PASSAGE TO READ —
____

A review in The Observer said that your 1998 production of Antigone in Ireland “eschewed topicality.” Do you have any use for topicality in the theater?


It absolutely has a place on the stage. I also love the idea that theater could possibly not be topical yet be very political at the same time. I think that only a bad work of art tells you that there’s nothing wrong with the way you see the world. A proper work of art, like van Gogh, says, “Do you really think a sunflower looks like that?” A proper work of art always seeks to change your perception, which is a political idea. Even a good still life is political. I was talking about this with [director] Peter Brook. Sometimes it’s useful in Shakespeare to make direct political connections. In Othello, a Muslim invasion is threatened, the only general who can save them is black, so there we are. Of course, it’s incredibly political. It’s not, you know — Othello is not Colin Powell. It works on so many different levels, it’s about men and women, it’s about God, it’s about the great themes of life digested effortlessly into a human story.


And do audiences apply topicality where you didn’t intend it?


When we did The Tempest in England, everybody said it was about Thatcher; in Romania, they said it was about [the wife of] Ceausescu.

____

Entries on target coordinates
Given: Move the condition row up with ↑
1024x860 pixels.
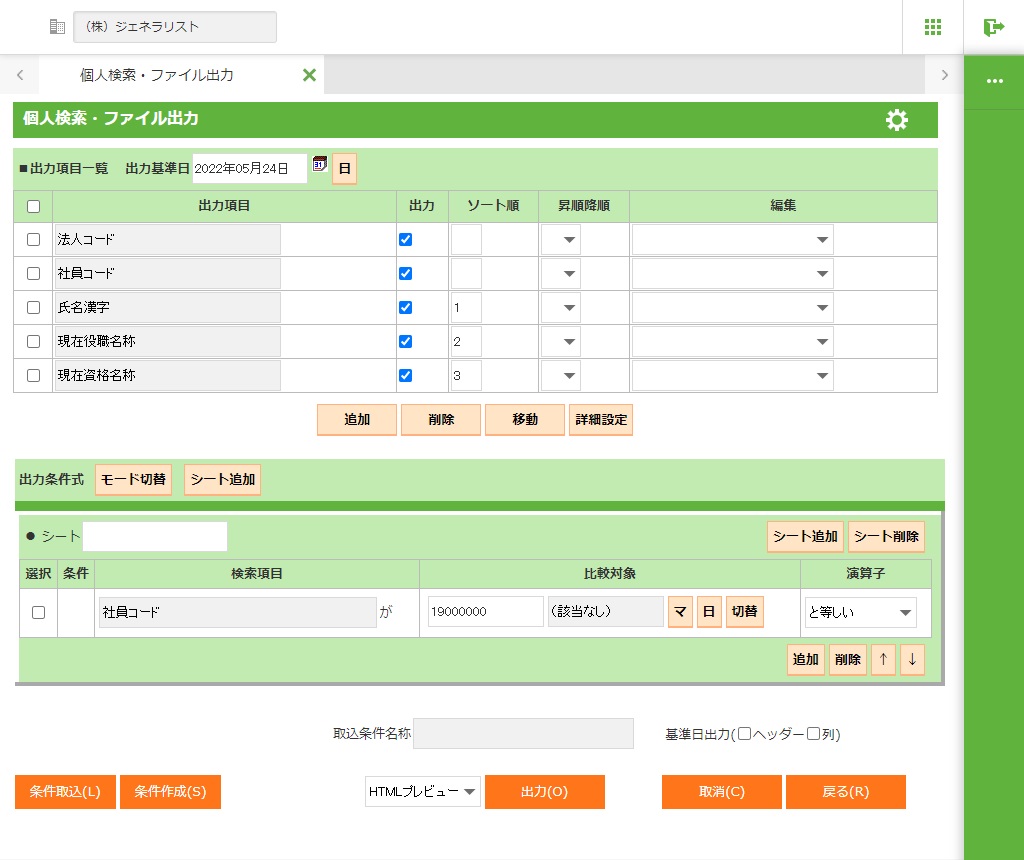Looking at the screenshot, I should click(x=883, y=660).
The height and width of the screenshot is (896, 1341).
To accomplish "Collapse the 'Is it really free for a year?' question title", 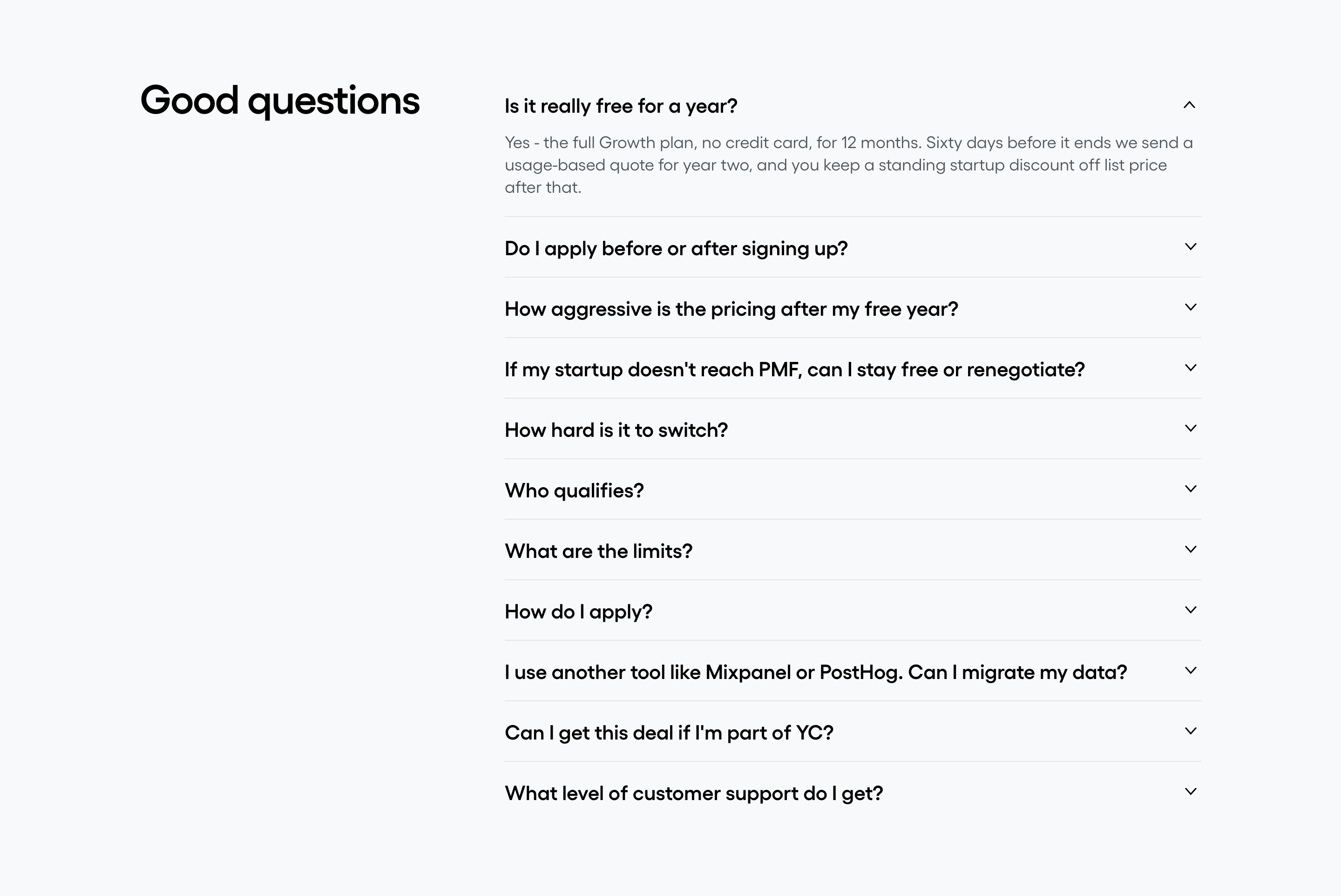I will (621, 106).
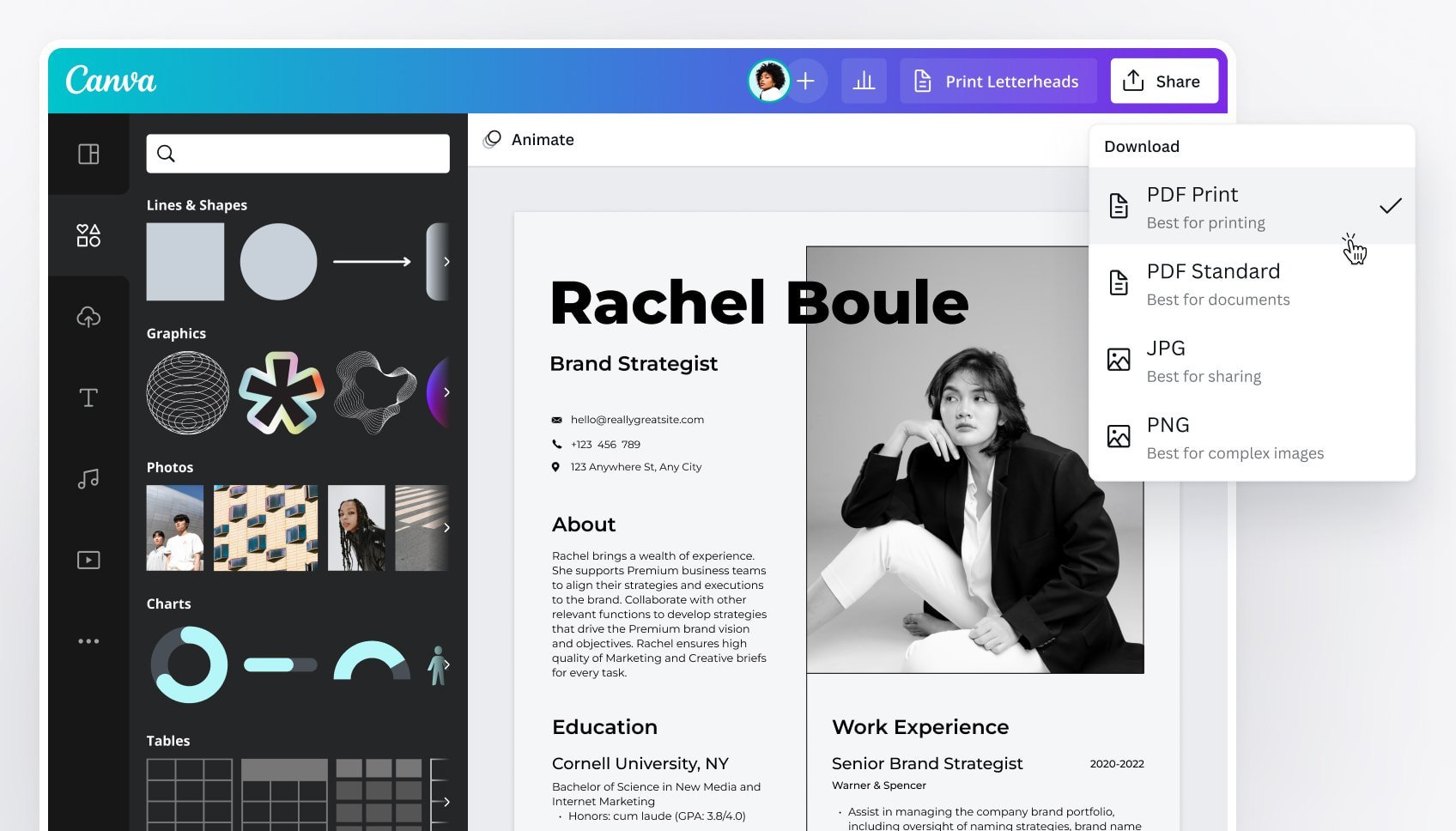
Task: Open the Audio panel music-note icon
Action: pos(88,478)
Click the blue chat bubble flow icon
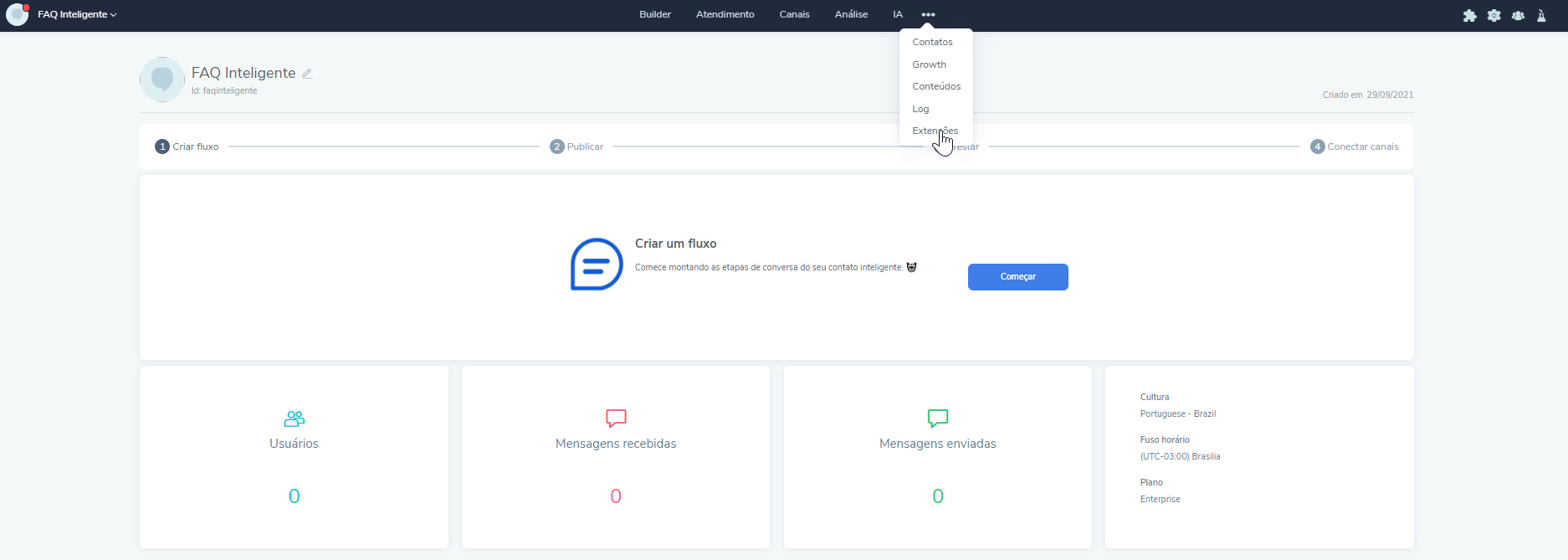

____

INSTRUCTION A —
How would you translate the sentence "Even a good still life is political." from the interview on theater into Spanish?
INSTRUCTION B —
Could you duplicate the part of the interview on theater starting at "And do audiences" and ending at "wife of] Ceausescu."?
These lines play no part in the work here.

TASK RESPONSE A —
Incluso una buena naturaleza muerta es política.

TASK RESPONSE B —
And do audiences apply topicality where you didn’t intend it?


When we did The Tempest in England, everybody said it was about Thatcher; in Romania, they said it was about [the wife of] Ceausescu.